### EXERCISE INPUTS

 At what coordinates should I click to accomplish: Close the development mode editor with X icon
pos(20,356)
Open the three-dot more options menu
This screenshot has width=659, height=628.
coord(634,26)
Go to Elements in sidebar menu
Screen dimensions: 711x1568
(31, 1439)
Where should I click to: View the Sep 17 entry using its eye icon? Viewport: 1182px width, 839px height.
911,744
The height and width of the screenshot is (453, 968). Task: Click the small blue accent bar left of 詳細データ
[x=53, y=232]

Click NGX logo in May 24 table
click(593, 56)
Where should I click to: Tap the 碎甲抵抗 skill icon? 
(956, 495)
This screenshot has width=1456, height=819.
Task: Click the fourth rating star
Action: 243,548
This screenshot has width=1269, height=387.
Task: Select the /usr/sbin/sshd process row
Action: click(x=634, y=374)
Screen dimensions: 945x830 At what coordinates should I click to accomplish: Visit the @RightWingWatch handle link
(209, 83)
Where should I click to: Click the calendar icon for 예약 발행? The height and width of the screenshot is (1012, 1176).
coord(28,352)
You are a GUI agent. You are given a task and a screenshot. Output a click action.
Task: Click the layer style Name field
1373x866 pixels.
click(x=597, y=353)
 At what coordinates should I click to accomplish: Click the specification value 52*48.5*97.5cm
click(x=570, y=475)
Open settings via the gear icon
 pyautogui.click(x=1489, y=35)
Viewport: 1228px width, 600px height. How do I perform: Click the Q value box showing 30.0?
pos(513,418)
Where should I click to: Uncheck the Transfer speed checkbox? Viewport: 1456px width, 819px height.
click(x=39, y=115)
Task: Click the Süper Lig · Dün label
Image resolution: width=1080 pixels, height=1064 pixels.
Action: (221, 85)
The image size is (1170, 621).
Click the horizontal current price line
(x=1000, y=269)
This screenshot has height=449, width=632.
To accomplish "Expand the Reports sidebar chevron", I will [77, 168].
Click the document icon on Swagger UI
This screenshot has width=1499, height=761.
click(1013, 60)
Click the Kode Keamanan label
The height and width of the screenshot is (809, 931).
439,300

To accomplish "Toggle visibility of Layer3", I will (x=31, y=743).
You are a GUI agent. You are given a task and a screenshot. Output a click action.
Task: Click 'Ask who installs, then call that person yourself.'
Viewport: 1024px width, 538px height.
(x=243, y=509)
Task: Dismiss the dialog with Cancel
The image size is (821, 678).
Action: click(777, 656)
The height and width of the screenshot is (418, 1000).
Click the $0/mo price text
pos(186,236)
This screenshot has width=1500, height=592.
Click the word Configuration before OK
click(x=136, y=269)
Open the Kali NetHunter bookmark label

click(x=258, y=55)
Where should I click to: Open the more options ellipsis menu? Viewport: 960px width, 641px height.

### TASK DETAILS
Update the rows above by changing every "Where should I click to:" to "Where do I click to:" and leave everything else as it is.

### RESPONSE TO THE TASK
 At what coordinates should I click to accomplish: Close the development mode editor with X icon
pos(20,356)
Open the three-dot more options menu
This screenshot has width=659, height=628.
coord(634,26)
Go to Elements in sidebar menu
Screen dimensions: 711x1568
(31, 1439)
Where do I click to: View the Sep 17 entry using its eye icon? Viewport: 1182px width, 839px height.
911,744
The height and width of the screenshot is (453, 968). Task: Click the small blue accent bar left of 詳細データ
[x=53, y=232]

Click NGX logo in May 24 table
click(593, 56)
Where do I click to: Tap the 碎甲抵抗 skill icon? 
(956, 495)
This screenshot has width=1456, height=819.
Task: Click the fourth rating star
Action: 243,548
This screenshot has width=1269, height=387.
Task: Select the /usr/sbin/sshd process row
Action: click(x=634, y=374)
Screen dimensions: 945x830 At what coordinates should I click to accomplish: Visit the @RightWingWatch handle link
(209, 83)
Where do I click to: Click the calendar icon for 예약 발행? The height and width of the screenshot is (1012, 1176).
coord(28,352)
You are a GUI agent. You are given a task and a screenshot. Output a click action.
Task: Click the layer style Name field
1373x866 pixels.
click(x=597, y=353)
 At what coordinates should I click to accomplish: Click the specification value 52*48.5*97.5cm
click(x=570, y=475)
Open settings via the gear icon
 pyautogui.click(x=1489, y=35)
Viewport: 1228px width, 600px height. How do I perform: Click the Q value box showing 30.0?
pos(513,418)
Where do I click to: Uncheck the Transfer speed checkbox? Viewport: 1456px width, 819px height.
click(x=39, y=115)
Task: Click the Süper Lig · Dün label
Image resolution: width=1080 pixels, height=1064 pixels.
Action: (221, 85)
The image size is (1170, 621).
Click the horizontal current price line
(x=1000, y=269)
This screenshot has height=449, width=632.
To accomplish "Expand the Reports sidebar chevron", I will [77, 168].
Click the document icon on Swagger UI
This screenshot has width=1499, height=761.
click(1013, 60)
Click the Kode Keamanan label
The height and width of the screenshot is (809, 931).
439,300

To accomplish "Toggle visibility of Layer3", I will (x=31, y=743).
You are a GUI agent. You are given a task and a screenshot. Output a click action.
Task: Click 'Ask who installs, then call that person yourself.'
Viewport: 1024px width, 538px height.
(x=243, y=509)
Task: Dismiss the dialog with Cancel
The image size is (821, 678).
Action: click(777, 656)
The height and width of the screenshot is (418, 1000).
Click the $0/mo price text
pos(186,236)
This screenshot has width=1500, height=592.
Click the word Configuration before OK
click(x=136, y=269)
Open the Kali NetHunter bookmark label

click(x=258, y=55)
Where do I click to: Open the more options ellipsis menu? Viewport: 960px width, 641px height.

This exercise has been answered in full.